A Simple Guide to Getters and Setters in Object-Oriented Programming

I’ve had a lot of students get hung up on getters and setters when they first start implementing object-oriented programming principles–especially in C#, because its auto-properties can feel a little too much like magic.  In the simplest terms, getters and setters are methods used to access and manipulate the values of class fields and properties. In this article, we’ll take a look at getters and setters, and discuss when and how to use them.

What are getters and setters? 

Getters and setters are methods.  Depending on the language you’re using, they may not have the same syntax as other methods, but really, that’s all they are.  Getters, true to their name, ‘get’ the value of a property–that is to say, a getter returns the value of a class property.  A setter, also true to its name, ‘sets’ the value of a property.

private string _name; 

public string Name { 
	get {return _name;}
	set {_name = value;} 

In the example above (written in C#), our class has a private field, _name, and a public property, Name.  The _name field is private, meaning that it cannot be accessed outside of this class.  The Name property, whoever, is public.  The getter for the Name property returns the value of the private _name field, and the setter for the Name property sets the value of the private _name field.  The value keyword used here is a parameter–it represents the new value being passed in for assignment. 

In C#, getters and setters do not look much like methods, especially if you are using auto-property syntax.  When you use the auto-property syntax, it’s like a shortcut for having a private field and public property, with a public getter that returns the value of that property, and a public setter that assigns the value of that property.  Using auto-property syntax, we can collapse our example above down into one line of code: 

public string Name {get; set;} 

Can I see it in another language? 

To drive home the point that getters and setters are just methods, here’s what getters and setters look like in Java, using our “name” example: 

private String name; 

public String getName() { 
     return name; 

public void setName(String value) { 
     this.name = value; 

As you can see, the syntax for getters and setters in Java is the same as syntax for other methods!  The word ‘value’ is not a keyword in Java; I used it as the parameter for setName() to drive home the fact that the C# code in the previous example and Java code written above implement the exact same functionality.

Why are getters and setters useful? Why have getters and setters at all? 

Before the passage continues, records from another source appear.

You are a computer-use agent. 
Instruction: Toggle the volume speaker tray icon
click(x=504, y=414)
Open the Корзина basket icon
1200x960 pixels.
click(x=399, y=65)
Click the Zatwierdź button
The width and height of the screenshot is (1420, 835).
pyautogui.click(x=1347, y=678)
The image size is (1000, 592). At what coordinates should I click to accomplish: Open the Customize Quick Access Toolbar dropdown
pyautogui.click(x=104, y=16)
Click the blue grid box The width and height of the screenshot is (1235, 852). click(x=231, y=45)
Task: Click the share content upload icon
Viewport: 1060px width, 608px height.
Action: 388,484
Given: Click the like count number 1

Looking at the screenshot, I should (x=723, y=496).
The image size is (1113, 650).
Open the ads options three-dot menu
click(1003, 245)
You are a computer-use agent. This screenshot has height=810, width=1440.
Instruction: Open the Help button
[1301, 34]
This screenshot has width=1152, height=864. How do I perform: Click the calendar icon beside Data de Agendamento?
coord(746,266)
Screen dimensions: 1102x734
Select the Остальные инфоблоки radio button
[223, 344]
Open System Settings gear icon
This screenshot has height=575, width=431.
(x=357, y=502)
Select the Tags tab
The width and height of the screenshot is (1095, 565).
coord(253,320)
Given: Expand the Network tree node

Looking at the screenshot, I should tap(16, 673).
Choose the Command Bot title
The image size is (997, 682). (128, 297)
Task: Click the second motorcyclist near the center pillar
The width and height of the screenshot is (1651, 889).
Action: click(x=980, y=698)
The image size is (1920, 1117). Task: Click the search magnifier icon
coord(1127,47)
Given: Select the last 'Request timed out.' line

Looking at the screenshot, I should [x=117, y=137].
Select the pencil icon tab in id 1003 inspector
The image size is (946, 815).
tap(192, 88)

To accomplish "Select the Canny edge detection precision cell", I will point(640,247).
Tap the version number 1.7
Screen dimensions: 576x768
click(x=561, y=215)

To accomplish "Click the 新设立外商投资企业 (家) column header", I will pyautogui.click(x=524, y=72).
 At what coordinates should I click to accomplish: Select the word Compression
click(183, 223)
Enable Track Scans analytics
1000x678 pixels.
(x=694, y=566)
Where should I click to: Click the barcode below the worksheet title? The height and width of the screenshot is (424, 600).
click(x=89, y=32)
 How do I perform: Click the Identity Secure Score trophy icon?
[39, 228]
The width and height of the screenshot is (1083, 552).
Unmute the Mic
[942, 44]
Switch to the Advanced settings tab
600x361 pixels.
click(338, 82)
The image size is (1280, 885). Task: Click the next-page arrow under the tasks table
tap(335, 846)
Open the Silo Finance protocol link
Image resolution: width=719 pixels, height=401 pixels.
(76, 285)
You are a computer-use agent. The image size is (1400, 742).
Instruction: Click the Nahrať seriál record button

These methods are used to ensure that the values of a class property can only be accessed or modified by the getter and setter methods.  This encapsulates the values and allows for an important level of abstraction–as the programmer, you decide how the values are accessed and modified, which allows the implementation of a class to be changed without affecting any code that uses it.  Getters and setters prevent other code from accidentally (or intentionally!) modifying values in a way that could cause errors, security vulnerabilities, or other harm  For example, if you created a class to represent a bank account, retrieving the account number may look something like this: 

private int _accountNumber; 

public string AccountNumber
	get { 
	     string accountString = _accountNumber.ToString();
             string lastDigits =  
                  accountString.Substring(accountString.Length - 5); 
             return $”xxxxxxxx{lastDigits}”;

…notice that the actual value of the bank account number is still available for use in the class through the private field, but the public getter method limits the digits returned to the last four, and the publicly-available AccountNumber property is a string, not an integer.  There is also no setter, which means that the AccountNumber property is read-only; its value cannot be assigned.  Outside code accessing the AccountNumber property would retrieve a masked, stringified version of the actual account number held in the private field.

What is a derived property? 

A derived property is a property whose values are computed (or, derived) from other information (such as the value(s) of one or more other properties). 

To follow our bank account example, when we retrieve the available balance for the account by using the getter for the AvailableBalance property, it is computed by subtracting the amount of pending transactions from the account balance: 

public int AvailableBalance 
	get { return _balance - GetPendingTransactionsAmount(); 

This makes sense, because the amount of pending transactions can change at any time.  Generally, charges to your account do not clear right away, so it may take awhile for your actual balance to change.  If you went on a shopping spree and swiped your debit card several times earlier in the afternoon, the balance of your account may not change until a day or two later, but the bank is aware of those pending transactions–so when you check the banking app on your phone to make sure you can pay for dinner that night, you need to see the balance of money that is actually available for you to use once all of your shopping charges have been accounted for.

In Conclusion…

Getters and setters are an important part of object-oriented programming.  They allow you to control access to fields and properties in classes, and provide abstraction and encapsulation that is vital to writing maintainable and reliable code.  By using getters and setters, we can make sure that the values of class fields and properties are valid and consistent, and that the internal workings or implementation of a class can be changed without affecting code that uses that class.